Plasmid transformation of naturally competent Acinetobacter calcoaceticus in non-sterile soil extract and groundwater.

The natural transformation of Acinetobacter calcoaceticus BD413 (trpE27) was characterized with respect to features that might be important for a possible gene transfer by extracellular DNA in natural environments. Transformation of competent cells with chromosomal DNA (marker trp+) occurred in aqueous solutions of single divalent cations. Uptake of DNA into the DNase I-resistant state but not the binding of DNA to cells was strongly stimulated by divalent cations.

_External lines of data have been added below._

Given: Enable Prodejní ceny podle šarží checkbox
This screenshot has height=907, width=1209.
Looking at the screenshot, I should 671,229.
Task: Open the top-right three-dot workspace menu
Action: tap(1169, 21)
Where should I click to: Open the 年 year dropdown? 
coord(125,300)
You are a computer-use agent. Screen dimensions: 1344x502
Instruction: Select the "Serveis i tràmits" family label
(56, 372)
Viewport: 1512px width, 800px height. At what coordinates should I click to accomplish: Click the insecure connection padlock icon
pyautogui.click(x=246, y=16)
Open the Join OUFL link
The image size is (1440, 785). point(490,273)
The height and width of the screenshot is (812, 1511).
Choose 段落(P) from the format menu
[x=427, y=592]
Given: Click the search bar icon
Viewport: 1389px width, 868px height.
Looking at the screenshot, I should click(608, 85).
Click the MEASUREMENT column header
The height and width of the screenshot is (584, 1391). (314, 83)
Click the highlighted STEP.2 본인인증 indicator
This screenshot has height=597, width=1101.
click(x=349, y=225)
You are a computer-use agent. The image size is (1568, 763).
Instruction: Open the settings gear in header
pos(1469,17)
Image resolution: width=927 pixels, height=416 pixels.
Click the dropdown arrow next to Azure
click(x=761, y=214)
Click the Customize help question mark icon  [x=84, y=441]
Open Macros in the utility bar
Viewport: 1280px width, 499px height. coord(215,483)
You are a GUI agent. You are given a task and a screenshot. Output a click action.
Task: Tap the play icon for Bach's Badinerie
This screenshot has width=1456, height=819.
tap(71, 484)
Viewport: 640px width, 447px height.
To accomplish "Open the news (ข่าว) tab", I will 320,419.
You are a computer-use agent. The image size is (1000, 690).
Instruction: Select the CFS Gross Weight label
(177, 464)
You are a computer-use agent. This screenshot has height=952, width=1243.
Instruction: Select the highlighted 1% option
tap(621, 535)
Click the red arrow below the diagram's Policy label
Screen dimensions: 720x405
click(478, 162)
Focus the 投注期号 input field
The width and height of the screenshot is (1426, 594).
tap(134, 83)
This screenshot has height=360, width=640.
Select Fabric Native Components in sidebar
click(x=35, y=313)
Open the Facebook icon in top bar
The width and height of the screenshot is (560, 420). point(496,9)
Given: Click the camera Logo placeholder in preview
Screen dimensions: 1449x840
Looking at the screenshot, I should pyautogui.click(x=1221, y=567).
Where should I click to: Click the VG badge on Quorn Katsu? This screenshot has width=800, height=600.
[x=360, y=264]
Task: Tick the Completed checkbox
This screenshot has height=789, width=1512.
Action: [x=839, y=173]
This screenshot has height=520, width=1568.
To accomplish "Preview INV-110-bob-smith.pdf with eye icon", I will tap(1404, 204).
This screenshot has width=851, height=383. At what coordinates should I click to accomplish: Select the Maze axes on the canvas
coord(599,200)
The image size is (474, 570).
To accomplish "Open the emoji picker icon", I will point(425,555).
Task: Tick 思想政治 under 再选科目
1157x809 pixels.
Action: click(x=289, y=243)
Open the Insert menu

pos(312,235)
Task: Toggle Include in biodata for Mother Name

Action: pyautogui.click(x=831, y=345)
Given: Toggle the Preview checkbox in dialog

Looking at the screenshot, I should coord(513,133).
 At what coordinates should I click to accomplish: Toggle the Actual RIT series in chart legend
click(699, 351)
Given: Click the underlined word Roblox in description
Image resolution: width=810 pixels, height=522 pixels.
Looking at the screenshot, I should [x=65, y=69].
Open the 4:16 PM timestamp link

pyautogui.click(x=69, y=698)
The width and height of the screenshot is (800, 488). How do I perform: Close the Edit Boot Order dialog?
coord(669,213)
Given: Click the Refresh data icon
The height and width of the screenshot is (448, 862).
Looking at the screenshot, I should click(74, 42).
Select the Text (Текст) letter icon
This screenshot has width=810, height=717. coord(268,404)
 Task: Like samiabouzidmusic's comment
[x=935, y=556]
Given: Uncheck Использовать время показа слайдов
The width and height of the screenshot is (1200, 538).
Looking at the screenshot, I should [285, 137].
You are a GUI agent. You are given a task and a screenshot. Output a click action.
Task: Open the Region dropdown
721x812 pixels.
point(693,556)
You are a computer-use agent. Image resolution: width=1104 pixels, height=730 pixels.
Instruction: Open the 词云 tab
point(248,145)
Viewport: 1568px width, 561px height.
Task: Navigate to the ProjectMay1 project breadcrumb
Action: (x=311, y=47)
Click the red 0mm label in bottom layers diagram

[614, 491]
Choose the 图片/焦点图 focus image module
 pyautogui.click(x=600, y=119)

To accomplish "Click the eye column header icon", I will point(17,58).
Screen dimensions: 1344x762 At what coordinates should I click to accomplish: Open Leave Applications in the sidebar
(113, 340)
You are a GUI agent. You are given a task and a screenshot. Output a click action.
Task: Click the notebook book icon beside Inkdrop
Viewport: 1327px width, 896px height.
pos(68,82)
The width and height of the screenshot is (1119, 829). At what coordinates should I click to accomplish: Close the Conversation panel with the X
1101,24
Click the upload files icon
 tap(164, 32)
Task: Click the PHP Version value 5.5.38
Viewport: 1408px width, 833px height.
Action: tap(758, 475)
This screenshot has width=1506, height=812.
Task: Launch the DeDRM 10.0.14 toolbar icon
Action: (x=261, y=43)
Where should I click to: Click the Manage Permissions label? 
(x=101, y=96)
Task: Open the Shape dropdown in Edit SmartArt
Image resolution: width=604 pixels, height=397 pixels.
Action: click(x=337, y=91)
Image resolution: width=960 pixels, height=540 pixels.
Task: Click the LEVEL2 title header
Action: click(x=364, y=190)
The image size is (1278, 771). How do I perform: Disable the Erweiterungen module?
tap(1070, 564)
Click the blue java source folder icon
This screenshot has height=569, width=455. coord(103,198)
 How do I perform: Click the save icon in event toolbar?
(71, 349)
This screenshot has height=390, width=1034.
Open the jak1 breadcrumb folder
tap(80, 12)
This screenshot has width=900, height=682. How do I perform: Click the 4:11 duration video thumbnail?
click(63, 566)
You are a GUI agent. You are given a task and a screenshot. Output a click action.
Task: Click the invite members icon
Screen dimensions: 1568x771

An increase of transformation of nearly 3 orders of magnitude was obtained as a response to the presence of 0.25 mM Ca2+. With CaCl2 solutions the transformation frequencies approached the highest values obtained under standard broth conditions, followed by MnCl2 and MgCl2. It is concluded that transformation requires divalent cations. DNA competition experiments showed that A. calcoaceticus does not discriminate between homologous and heterologous DNA. Furthermore, circular plasmid DNA competed with chromosomal DNA fragments and vice versa. The equally efficient transformation with plasmid pKT210 isolated from A. calcoaceticus or Escherichia coli indicated absence of DNA restriction in transformation. High efficiency plasmid transformation was obtained in samples of non-sterile natural groundwater and in non-sterile extracts of fresh and air-dried soil. Heat-treatment (10 min, 80 degrees C) of the non-sterile liquid samples increased transformation only in the dried soil extract, probably by inactivation of DNases. The results presented suggest that competent cells of A. calcoaceticus can take up free high molecular weight DNA including plasmids of any source in natural environments such as soil, sediment or groundwater.